Activity: All lines from the one with "Where should I click to: Open the 菊花賞" to the end of the data: return those exactly, and only those.

[Records from a data collection]
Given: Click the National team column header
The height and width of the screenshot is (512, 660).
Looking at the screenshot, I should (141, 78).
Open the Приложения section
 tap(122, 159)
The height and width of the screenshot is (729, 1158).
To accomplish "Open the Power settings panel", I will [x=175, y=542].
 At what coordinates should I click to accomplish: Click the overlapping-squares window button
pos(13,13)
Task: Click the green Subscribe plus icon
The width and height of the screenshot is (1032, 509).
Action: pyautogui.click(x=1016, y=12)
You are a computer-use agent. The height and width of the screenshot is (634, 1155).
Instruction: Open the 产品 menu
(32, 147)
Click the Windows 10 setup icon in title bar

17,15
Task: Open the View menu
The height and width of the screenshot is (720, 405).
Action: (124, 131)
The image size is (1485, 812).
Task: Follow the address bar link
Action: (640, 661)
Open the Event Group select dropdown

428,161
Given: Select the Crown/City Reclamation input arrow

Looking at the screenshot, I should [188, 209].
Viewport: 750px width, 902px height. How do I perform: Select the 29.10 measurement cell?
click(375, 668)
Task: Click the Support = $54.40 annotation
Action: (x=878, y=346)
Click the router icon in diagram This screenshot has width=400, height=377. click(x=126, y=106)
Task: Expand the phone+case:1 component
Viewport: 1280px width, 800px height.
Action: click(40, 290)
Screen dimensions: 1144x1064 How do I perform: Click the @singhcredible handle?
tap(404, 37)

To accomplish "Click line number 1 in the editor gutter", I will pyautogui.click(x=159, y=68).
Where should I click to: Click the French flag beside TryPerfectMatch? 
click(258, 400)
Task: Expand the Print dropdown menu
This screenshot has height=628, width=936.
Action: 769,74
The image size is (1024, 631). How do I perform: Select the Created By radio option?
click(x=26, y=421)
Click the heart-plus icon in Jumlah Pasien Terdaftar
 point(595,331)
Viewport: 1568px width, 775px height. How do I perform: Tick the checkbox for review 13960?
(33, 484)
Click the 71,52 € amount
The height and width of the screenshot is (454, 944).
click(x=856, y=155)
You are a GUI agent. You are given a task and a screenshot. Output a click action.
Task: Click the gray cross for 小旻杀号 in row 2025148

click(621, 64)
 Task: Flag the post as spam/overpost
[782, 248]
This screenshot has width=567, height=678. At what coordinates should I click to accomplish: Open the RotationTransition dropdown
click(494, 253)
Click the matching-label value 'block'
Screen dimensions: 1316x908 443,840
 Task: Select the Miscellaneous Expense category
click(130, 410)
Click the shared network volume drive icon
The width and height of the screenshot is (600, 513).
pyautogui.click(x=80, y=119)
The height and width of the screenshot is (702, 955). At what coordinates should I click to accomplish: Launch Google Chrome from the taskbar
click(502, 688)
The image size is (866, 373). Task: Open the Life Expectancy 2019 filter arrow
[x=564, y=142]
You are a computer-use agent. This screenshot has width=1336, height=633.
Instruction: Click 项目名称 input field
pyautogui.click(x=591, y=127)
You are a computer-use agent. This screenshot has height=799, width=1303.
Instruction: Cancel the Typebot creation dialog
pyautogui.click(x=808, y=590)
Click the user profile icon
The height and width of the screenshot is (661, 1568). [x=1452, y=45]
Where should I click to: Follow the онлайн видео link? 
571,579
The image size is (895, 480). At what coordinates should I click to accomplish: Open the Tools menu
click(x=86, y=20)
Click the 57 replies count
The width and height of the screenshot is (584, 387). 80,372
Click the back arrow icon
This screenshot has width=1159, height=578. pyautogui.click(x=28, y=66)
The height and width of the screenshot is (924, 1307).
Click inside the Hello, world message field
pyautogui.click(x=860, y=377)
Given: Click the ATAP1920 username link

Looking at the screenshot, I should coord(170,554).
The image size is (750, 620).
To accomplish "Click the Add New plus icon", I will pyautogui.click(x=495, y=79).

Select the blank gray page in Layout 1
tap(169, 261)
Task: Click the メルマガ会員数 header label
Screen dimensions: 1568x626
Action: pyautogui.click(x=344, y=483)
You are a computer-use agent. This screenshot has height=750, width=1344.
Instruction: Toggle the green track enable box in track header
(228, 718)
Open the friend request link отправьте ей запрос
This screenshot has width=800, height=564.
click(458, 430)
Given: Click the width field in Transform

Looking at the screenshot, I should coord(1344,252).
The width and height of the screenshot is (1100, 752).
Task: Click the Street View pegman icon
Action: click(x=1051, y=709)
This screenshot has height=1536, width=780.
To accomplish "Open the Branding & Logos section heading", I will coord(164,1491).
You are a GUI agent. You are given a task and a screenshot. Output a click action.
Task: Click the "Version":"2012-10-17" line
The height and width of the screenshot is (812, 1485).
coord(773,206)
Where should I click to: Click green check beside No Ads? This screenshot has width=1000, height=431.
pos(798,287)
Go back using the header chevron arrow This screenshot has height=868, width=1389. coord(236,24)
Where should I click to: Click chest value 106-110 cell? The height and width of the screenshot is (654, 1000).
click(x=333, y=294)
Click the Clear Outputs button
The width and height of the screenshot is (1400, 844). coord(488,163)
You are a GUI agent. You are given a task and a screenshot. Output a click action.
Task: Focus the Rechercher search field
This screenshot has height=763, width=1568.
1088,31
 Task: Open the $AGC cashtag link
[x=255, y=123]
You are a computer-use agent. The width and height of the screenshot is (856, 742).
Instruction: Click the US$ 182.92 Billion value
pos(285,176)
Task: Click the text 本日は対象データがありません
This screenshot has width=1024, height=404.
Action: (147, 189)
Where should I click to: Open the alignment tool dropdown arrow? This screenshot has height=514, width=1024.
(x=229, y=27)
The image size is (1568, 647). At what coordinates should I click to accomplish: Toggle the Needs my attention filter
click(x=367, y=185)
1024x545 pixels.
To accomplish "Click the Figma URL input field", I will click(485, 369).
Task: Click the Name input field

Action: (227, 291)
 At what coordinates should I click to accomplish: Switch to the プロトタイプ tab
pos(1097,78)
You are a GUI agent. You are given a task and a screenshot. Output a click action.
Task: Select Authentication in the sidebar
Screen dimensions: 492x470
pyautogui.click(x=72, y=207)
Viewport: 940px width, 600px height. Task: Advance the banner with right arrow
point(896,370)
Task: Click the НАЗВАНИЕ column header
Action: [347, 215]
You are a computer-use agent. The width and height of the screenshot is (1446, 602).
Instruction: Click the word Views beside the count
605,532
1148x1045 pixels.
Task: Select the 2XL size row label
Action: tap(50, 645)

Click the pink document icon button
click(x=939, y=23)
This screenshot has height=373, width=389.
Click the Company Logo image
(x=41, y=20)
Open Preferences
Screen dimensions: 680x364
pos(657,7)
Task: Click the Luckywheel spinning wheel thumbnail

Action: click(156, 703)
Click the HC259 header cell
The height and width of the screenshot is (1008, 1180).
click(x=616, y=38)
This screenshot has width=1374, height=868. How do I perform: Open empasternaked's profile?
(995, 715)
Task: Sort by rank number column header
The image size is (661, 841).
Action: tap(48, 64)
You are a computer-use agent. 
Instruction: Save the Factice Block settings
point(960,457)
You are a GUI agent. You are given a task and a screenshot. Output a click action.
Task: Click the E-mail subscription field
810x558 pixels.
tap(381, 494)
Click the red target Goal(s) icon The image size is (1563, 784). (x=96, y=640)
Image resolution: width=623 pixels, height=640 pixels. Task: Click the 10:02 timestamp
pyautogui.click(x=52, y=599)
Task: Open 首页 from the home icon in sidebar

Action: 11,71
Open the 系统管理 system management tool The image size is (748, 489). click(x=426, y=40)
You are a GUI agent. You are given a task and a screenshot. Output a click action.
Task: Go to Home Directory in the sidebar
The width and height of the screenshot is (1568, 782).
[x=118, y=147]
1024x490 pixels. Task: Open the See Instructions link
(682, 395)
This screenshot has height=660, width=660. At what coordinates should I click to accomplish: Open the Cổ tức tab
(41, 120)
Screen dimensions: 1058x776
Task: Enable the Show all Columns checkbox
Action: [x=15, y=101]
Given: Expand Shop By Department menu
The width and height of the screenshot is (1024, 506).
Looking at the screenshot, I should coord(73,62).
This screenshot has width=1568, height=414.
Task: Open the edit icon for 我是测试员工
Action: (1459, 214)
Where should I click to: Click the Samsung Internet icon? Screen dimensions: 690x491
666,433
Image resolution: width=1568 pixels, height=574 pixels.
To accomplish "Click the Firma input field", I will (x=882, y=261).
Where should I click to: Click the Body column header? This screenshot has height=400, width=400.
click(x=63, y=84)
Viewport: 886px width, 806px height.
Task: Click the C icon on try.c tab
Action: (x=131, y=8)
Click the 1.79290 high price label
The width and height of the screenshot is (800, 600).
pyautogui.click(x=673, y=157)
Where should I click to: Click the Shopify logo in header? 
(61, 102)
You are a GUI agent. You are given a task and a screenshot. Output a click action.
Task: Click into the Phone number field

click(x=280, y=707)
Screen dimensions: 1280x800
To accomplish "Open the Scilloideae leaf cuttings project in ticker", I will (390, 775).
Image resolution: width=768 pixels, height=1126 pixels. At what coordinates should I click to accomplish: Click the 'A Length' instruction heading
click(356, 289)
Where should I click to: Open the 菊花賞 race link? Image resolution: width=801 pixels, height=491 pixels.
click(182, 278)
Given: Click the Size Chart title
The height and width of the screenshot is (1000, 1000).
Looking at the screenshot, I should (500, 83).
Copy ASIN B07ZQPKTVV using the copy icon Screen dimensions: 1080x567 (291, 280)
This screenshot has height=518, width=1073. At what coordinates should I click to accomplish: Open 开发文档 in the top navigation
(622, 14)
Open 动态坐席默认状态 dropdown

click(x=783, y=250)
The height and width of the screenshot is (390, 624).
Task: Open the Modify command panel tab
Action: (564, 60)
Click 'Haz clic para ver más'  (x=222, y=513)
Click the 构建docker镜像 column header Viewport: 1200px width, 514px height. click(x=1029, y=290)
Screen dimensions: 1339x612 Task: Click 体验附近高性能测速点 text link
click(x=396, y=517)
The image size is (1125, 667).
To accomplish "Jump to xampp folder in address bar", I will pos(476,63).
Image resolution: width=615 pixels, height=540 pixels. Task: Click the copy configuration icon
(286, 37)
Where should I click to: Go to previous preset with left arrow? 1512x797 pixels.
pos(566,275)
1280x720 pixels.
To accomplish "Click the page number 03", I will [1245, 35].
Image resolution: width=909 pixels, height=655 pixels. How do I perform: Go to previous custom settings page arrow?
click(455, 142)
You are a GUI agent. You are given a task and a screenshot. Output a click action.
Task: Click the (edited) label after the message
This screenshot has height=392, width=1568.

Problem solution:
Where should I click to: Open the 菊花賞 race link? Image resolution: width=801 pixels, height=491 pixels.
click(182, 278)
Given: Click the Size Chart title
The height and width of the screenshot is (1000, 1000).
Looking at the screenshot, I should (500, 83).
Copy ASIN B07ZQPKTVV using the copy icon Screen dimensions: 1080x567 (291, 280)
This screenshot has height=518, width=1073. At what coordinates should I click to accomplish: Open 开发文档 in the top navigation
(622, 14)
Open 动态坐席默认状态 dropdown

click(x=783, y=250)
The height and width of the screenshot is (390, 624).
Task: Open the Modify command panel tab
Action: (564, 60)
Click 'Haz clic para ver más'  (x=222, y=513)
Click the 构建docker镜像 column header Viewport: 1200px width, 514px height. click(x=1029, y=290)
Screen dimensions: 1339x612 Task: Click 体验附近高性能测速点 text link
click(x=396, y=517)
The image size is (1125, 667).
To accomplish "Jump to xampp folder in address bar", I will pos(476,63).
Image resolution: width=615 pixels, height=540 pixels. Task: Click the copy configuration icon
(286, 37)
Where should I click to: Go to previous preset with left arrow? 1512x797 pixels.
pos(566,275)
1280x720 pixels.
To accomplish "Click the page number 03", I will [1245, 35].
Image resolution: width=909 pixels, height=655 pixels. How do I perform: Go to previous custom settings page arrow?
click(455, 142)
You are a GUI agent. You are given a task and a screenshot. Output a click action.
Task: Click the (edited) label after the message
This screenshot has height=392, width=1568.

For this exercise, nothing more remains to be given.